--- YOUR TASK ---
All of the entries are to be repeated exactly, with no pictures included.

--- DATASET EXTRACT ---
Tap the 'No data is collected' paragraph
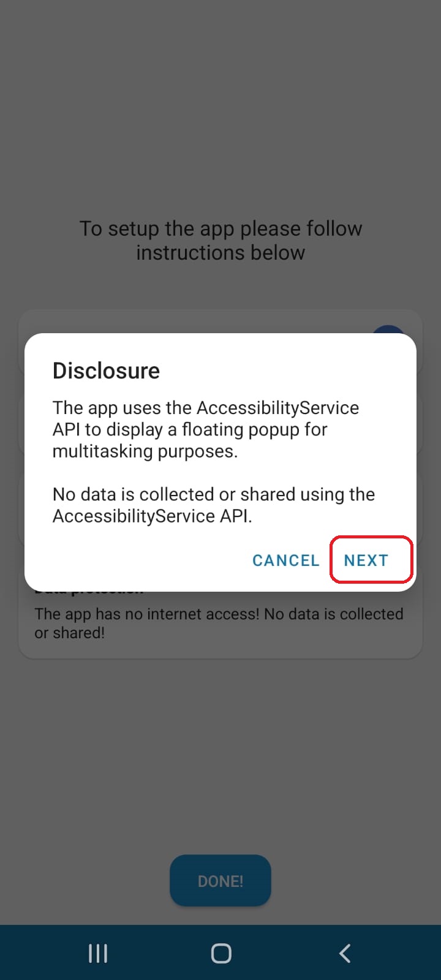 pos(214,505)
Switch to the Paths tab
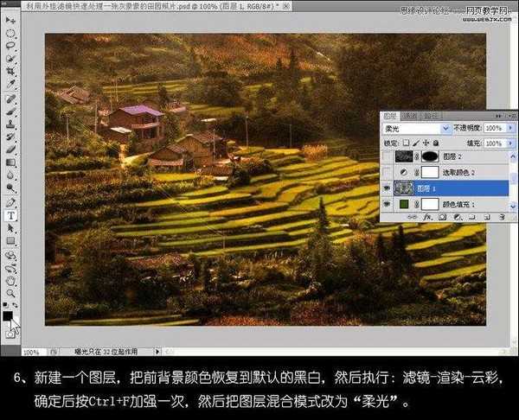The height and width of the screenshot is (420, 519). (x=430, y=115)
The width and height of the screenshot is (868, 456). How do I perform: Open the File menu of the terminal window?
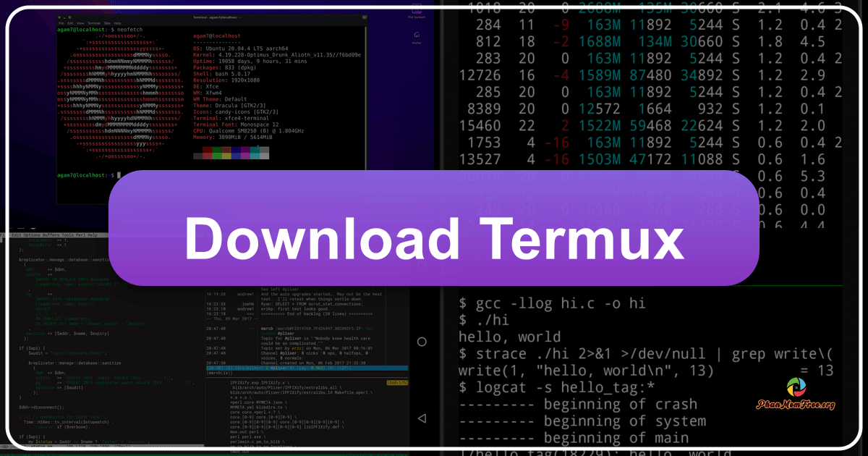(x=61, y=22)
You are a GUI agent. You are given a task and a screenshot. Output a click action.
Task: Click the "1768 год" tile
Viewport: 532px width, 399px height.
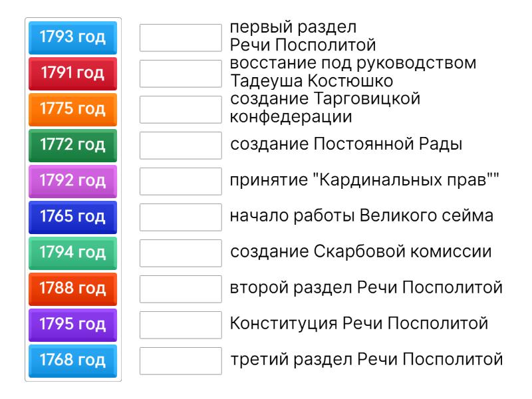pos(73,360)
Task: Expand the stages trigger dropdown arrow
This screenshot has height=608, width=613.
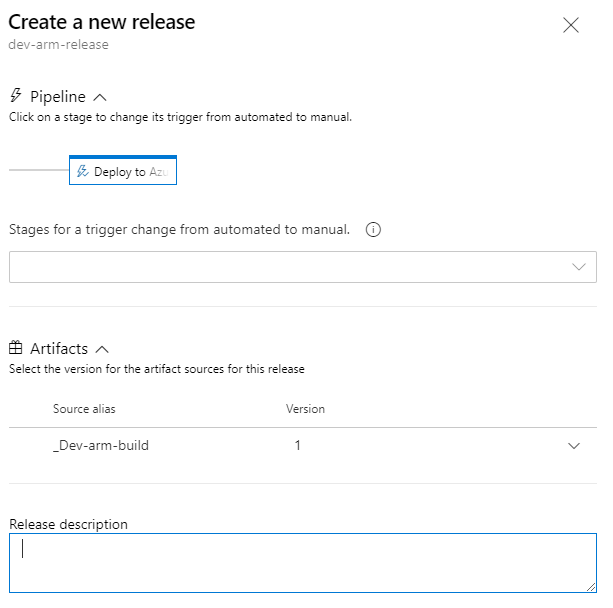Action: 579,267
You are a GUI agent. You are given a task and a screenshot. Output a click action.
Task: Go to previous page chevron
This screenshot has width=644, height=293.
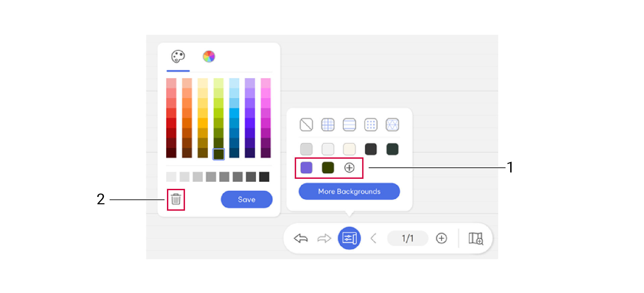(x=373, y=238)
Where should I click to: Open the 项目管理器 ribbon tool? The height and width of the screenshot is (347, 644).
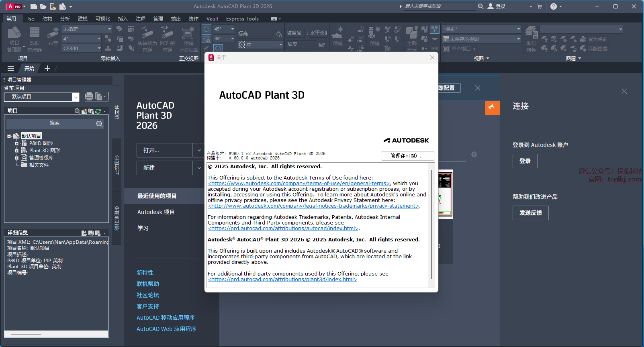point(14,39)
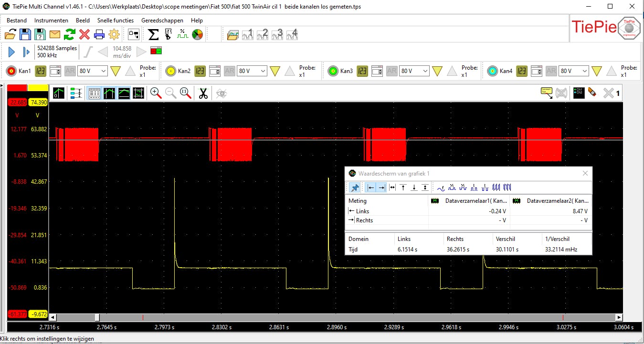
Task: Click the magnifier zoom in icon
Action: [156, 93]
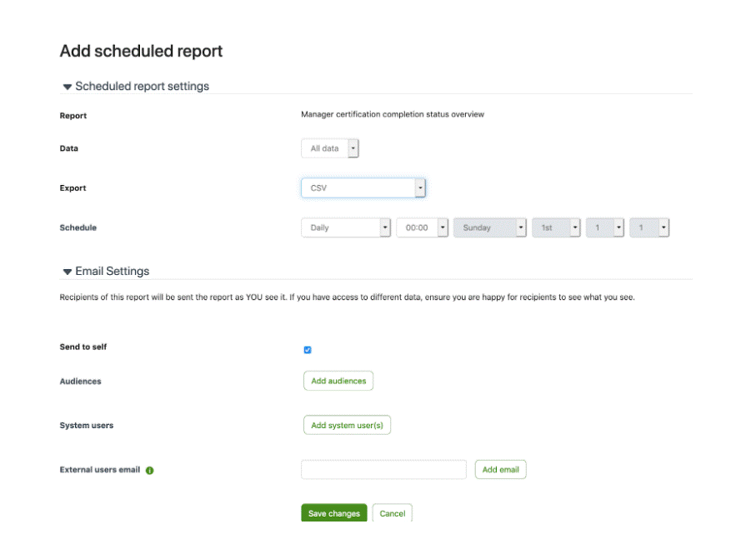Focus the External users email input field
Viewport: 756px width, 559px height.
(x=383, y=469)
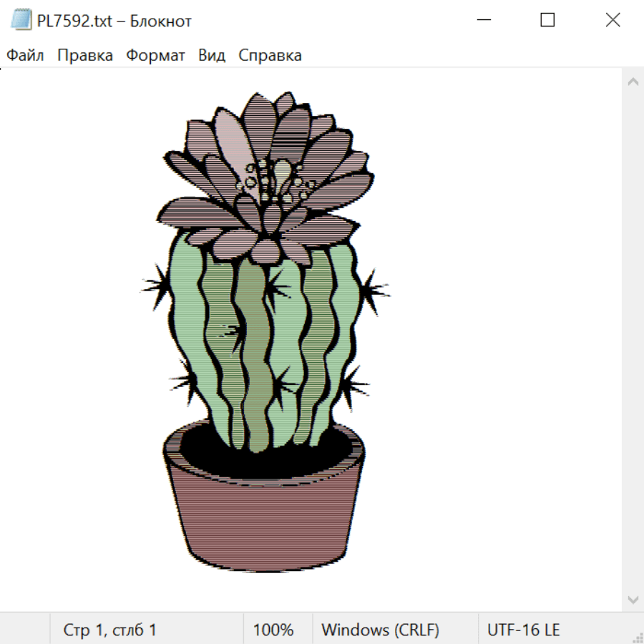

--- TASK SOLUTION ---
Tap the 'No data is collected' paragraph
 pos(214,505)
Switch to the Paths tab
The height and width of the screenshot is (420, 519). (x=430, y=115)
The width and height of the screenshot is (868, 456). How do I perform: Open the File menu of the terminal window?
(x=61, y=22)
You are a GUI agent. You are given a task and a screenshot. Output a click action.
Task: Click the "1768 год" tile
Viewport: 532px width, 399px height.
pos(73,360)
Task: Expand the stages trigger dropdown arrow
This screenshot has height=608, width=613.
Action: 579,267
You are a GUI agent. You are given a task and a screenshot. Output a click action.
Task: Go to previous page chevron
This screenshot has width=644, height=293.
(x=373, y=238)
Where should I click to: Open the 项目管理器 ribbon tool? The height and width of the screenshot is (347, 644).
point(14,39)
Task: Click the magnifier zoom in icon
Action: [156, 93]
Focus the External users email input field
Viewport: 756px width, 559px height.
(x=383, y=469)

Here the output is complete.